La photo date de la veille de la Guerre du Liban mais fait la pleine page 25 d’un livre savoureux* qui vient de paraître et qui veut tout à la fois ressusciter la mémoire d’un père attaché, et avec quelle méticulosité, à sa cité et du centre-ville de Beyrouth tel qu’il s’est donné à voir et à vivre dans les décennies d’avant guerre riches de joies et couveuses d’orages. Elle est de Georges Sémerdjian (1948-1990), photographe du quotidien An Nahar qui a payé de sa vie son art et son métier. Moins d’un demi-siècle a fait disparaître ce monde plus sûrement que les cendres du Vésuve les maisons de Pompéi.

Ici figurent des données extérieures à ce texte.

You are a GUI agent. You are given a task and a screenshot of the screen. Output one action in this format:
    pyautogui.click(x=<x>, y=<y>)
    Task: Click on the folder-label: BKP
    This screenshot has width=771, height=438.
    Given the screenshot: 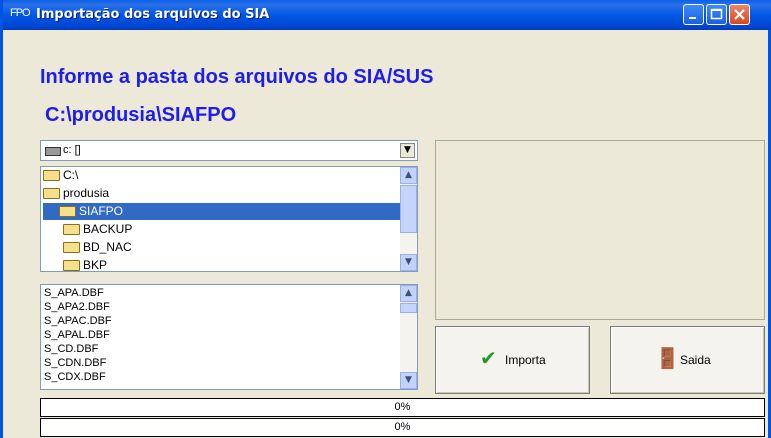 What is the action you would take?
    pyautogui.click(x=96, y=265)
    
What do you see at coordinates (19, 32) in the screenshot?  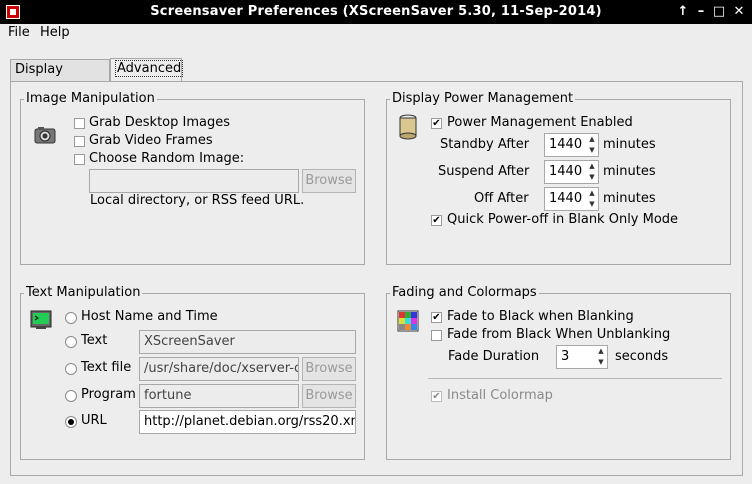 I see `menu-file: File` at bounding box center [19, 32].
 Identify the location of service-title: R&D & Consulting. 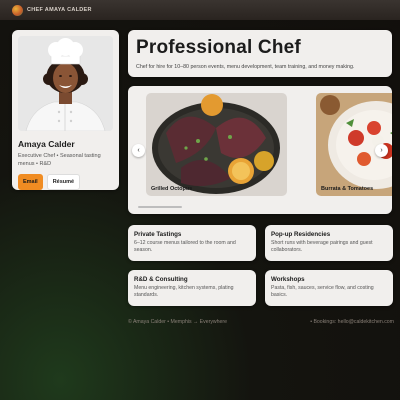
(161, 280).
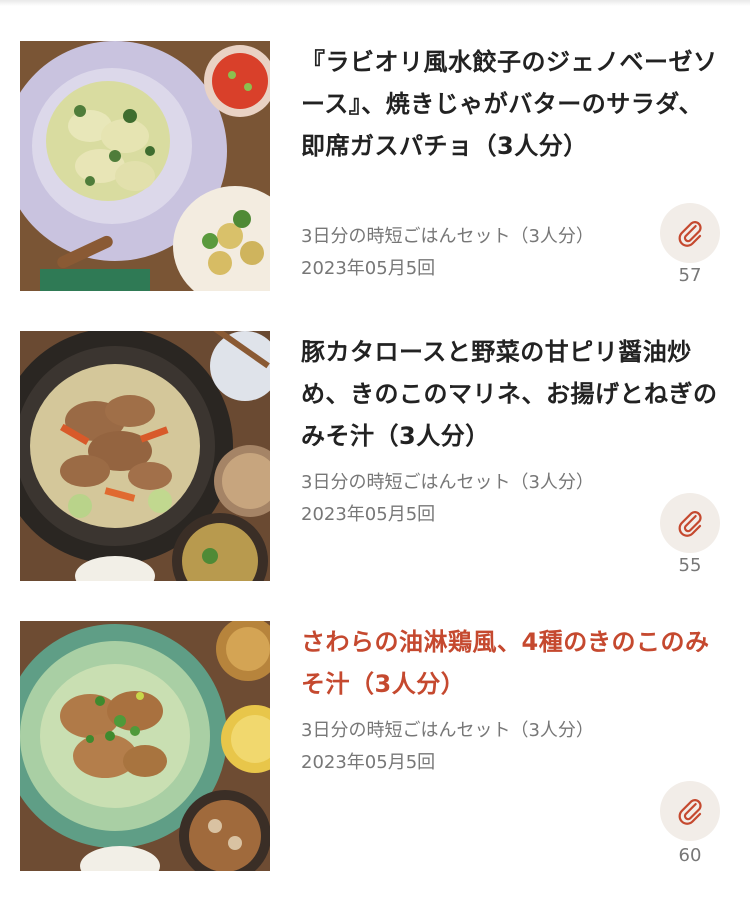 The image size is (750, 897). Describe the element at coordinates (375, 3) in the screenshot. I see `top-divider` at that location.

L’image montre dans un clair-obscur trouble la dernière portion de la Rue de Damas, celle qui reliait la place Debbas, de moyenne dimension, à l’immense place El Bourj. Rue obscure d’être étroite, à sens unique, elle va vers la mer, alors obstruée à la vue des piétons par l’immeuble Rivoli, le nord, l’étendue et la lumière. Entourée de trois prestigieux cinémas sur la voie du déclin à l’heure de l’apothéose de Hamra, elle est captée à une heure matinale où les séances n’ont pas commencé, le rêve est au point mort et le moment au labeur quotidien et aux balayeurs. La propreté matérielle, déjà en mal dans son rituel municipal, est profanée d’une souillure morale : La Ragazzina (film italien aux portes du porno de 1974) devient sur l’affiche racoleuse Al Qazira, la sale ou la salope.

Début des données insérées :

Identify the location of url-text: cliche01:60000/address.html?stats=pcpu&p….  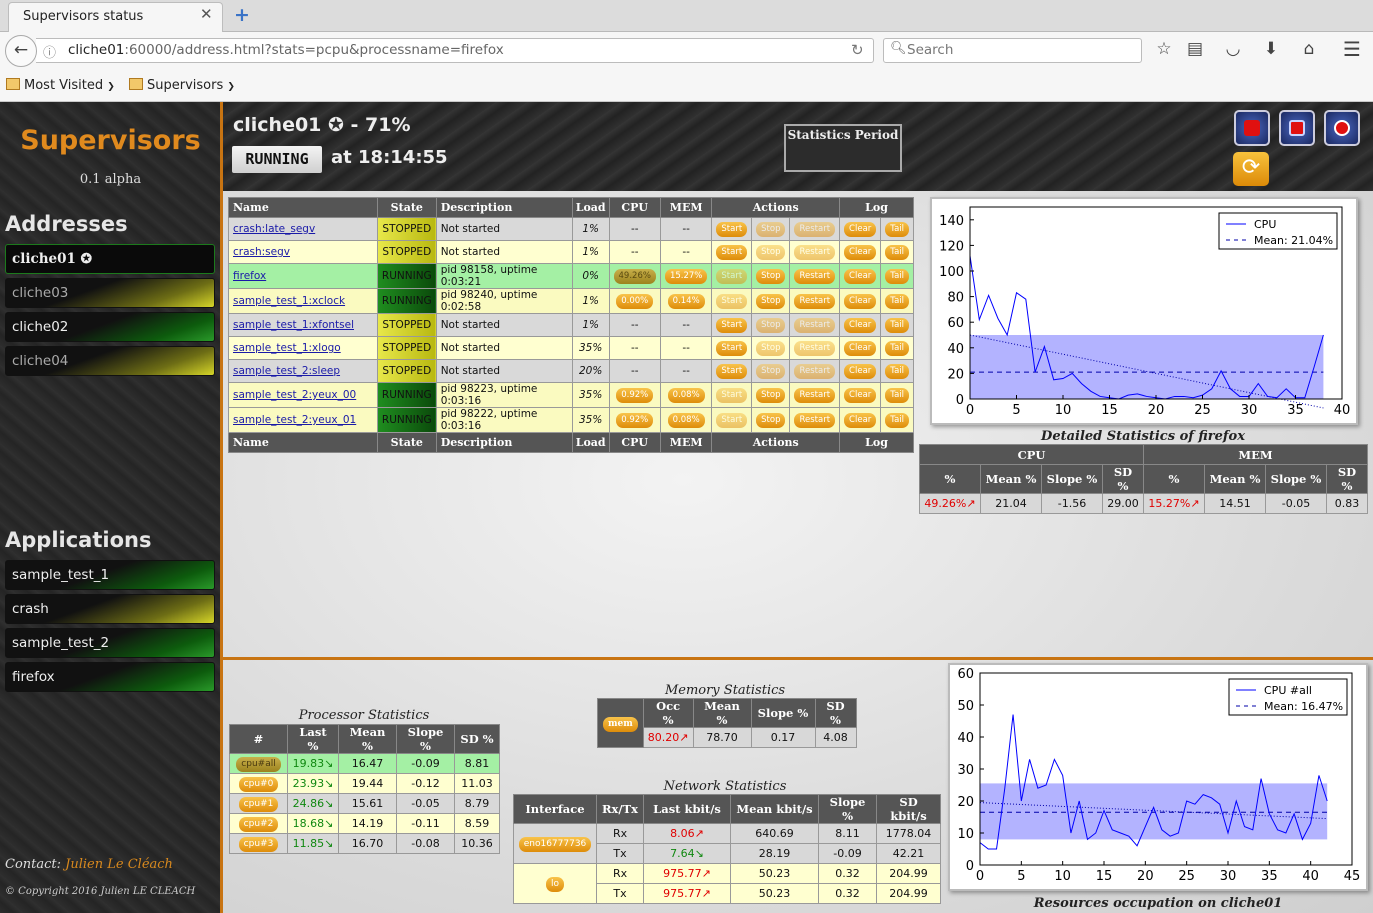
(286, 50).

Etroitesse et espace, clartés et ombres, rêve et labeur, mouvement et halte, nettoyage et salissures, essor et déclin…Que d’oppositions et d’alliances sont tissées en cette aurore beyrouthine qui appelle la nostalgie sans se faire regretter vraiment !
*Gabriel Rayes – Tania Rayes Ingea: Beyrouth, Le centre-ville de mon père, Les Éditions de la Revue Phénicienne, 2011, 212 pp.